Transformação social

Alfredo dos Santos Junior é diretor executivo do Instituto GESC. Foto: Arquivo Pessoal

 

Por Alfredo dos Santos Junior

 

Certa ocasião, atendendo a convite do Instituto C&A, tive a oportunidade de apresentar uma palestra no Encontro Nacional dos Voluntários dessa empresa. Foi uma ótima experiência poder falar para um grupo de mais de 300 pessoas vindas de todos os cantos do País em um evento marcado por um alegre clima de celebração. Minha satisfação foi completada pelo fato de o Instituto C&A ser um dos grandes parceiros do Instituto GESC, junto ao qual exerço parte de minha atividade profissional. Ainda neste evento, pude conduzir, também, uma oficina para representantes de 30 organizações da sociedade civil, na qual pudemos conversar sobre os principais desafios que estas organizações enfrentam nos dias de hoje.

Não é mais novidade que empresas que tenham consciência de sua responsabilidade social incentivem o trabalho voluntário e que tal atividade tenha se convertido em um aspecto bastante valorizado no currículo dos profissionais em geral. Mas, mesmo com conhecimento desta realidade, me surpreendeu constatar que, embora houvesse participantes de todas as idades, a maioria era constituída por jovens, que se mostraram muito interessados no que se discutia nas várias atividades propostas. O que me chamou particularmente a atenção, contudo, foi o foco que meus anfitriões pediram que desse em minha apresentação: falar da situação atual das organizações da sociedade civil, sua evolução histórica, seu perfil atual no Brasil e o papel que os voluntários podem desempenhar neste contexto.

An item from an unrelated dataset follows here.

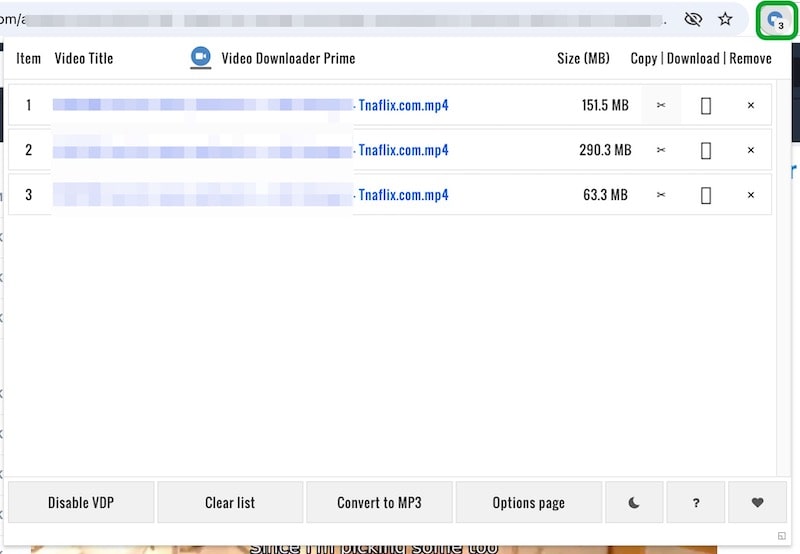The image size is (800, 554).
Task: Click the scissors copy icon for item 1
Action: (660, 105)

Trata-se de um tema sobre o qual gosto muito de falar, mas me preocupou ter uma plateia constituída por tanta gente jovem e que já está engajada em algum tipo de trabalho voluntário incentivado pela empresa. Quando perguntei sobre este aspecto a uma gestora do Instituto C&A, ouvi: “Queremos que os voluntários percebam que seu trabalho pode ir além da doação de tempo e algum esforço; queremos que sintam o potencial político que sua atuação pode ter”.

É claro que o sentido do “político”, aqui, transcendia em muito qualquer sentido partidário. O objetivo era levar aquelas pessoas a perceber, ainda que inicialmente, que poderiam com seu trabalho ajudar a transformar a realidade social na qual vivemos. Eu, que já estava bastante feliz com a oportunidade de falar, fiquei ainda mais satisfeito, pois é exatamente este conceito de voluntariado que adotamos como norteador de nosso trabalho tanto junto às empresas, como em relação às organizações da sociedade civil, as OSCs.

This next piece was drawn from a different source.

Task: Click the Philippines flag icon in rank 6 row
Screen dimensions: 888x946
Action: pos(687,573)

A sociedade civil vem ganhando peso e importância, principalmente nos últimos 30 anos, quando emergiu como terceira grande força, capaz de influenciar de forma decisiva o rumo dos acontecimentos, pela oportunidade que tem de cooperar – e de cobrar, quando necessário – os outros dois grandes setores: o poder público e o mercado. Hoje se sabe que, sem tal cooperação entre estes três grandes atores, dificilmente conseguiremos enfrentar com êxito os enormes desafios que estão postos para todos os países. Na era da globalização, é clara a interdependência que existe entre governo, mercado e sociedade. E é a parcela organizada desta sociedade – constituída por um diversificado conjunto de organizações e movimentos – que está em condições de funcionar como elemento-chave para o trabalho conjunto de transformação social.

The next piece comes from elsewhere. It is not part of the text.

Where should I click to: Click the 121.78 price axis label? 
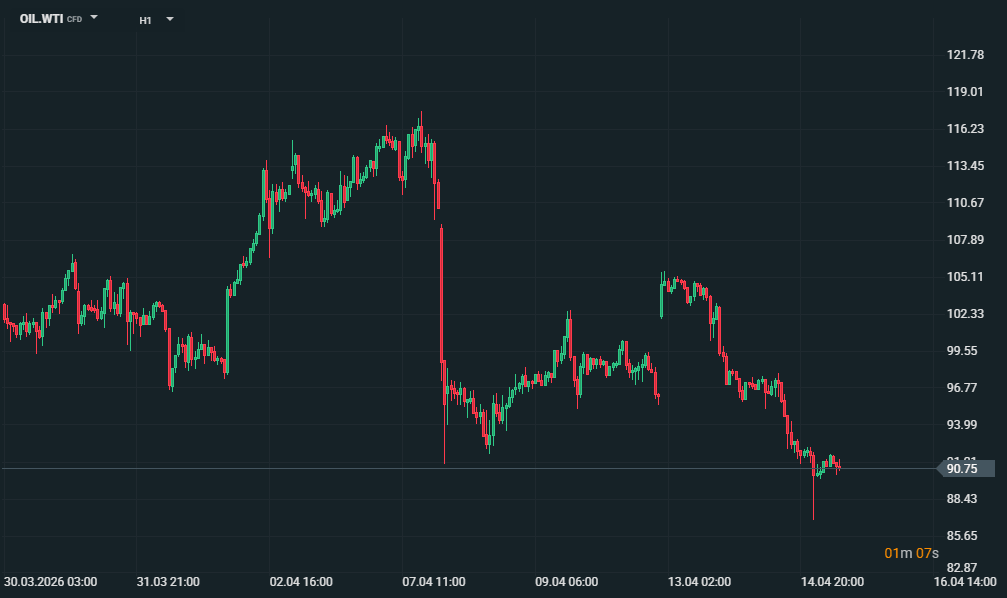pyautogui.click(x=965, y=54)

Talvez o leitor possa estar perguntando: “Certo, mas o que o trabalho voluntário tem a ver com isto”? Resposta: tudo! O trabalho voluntário é a porta de entrada para a participação das pessoas em projetos de transformação social. Quando falamos no IGESC para colegas que se candidatam a trabalhar voluntariamente, procuramos mostrar a eles que seu comprometimento em ajudar a fortalecer uma OSC pode ter um efeito muito maior do que o simples trabalho em um determinado período de tempo.

Organizações sociais podem ser verdadeiras escolas de ética e ação política transformadora, e quanto mais fortes forem em seus processos de atendimento e gestão, mais intensos serão os efeitos que poderão causar junto às comunidades com as quais atuam e cujas necessidades se esforçam em atender.

Quando o trabalho voluntário vai além da doação de um tempo livre e se torna uma forma de engajamento em um projeto comum, ele adquire um status de cidadania real, que transcende o discurso bem-intencionado e atinge o aspecto concreto da vida.

As empresas estão mais do que certas em estimular este tipo de trabalho. E as pessoas que querem fazer diferença têm aí uma excelente oportunidade de causar um impacto social. E, de quebra, valorizar e muito seu currículo.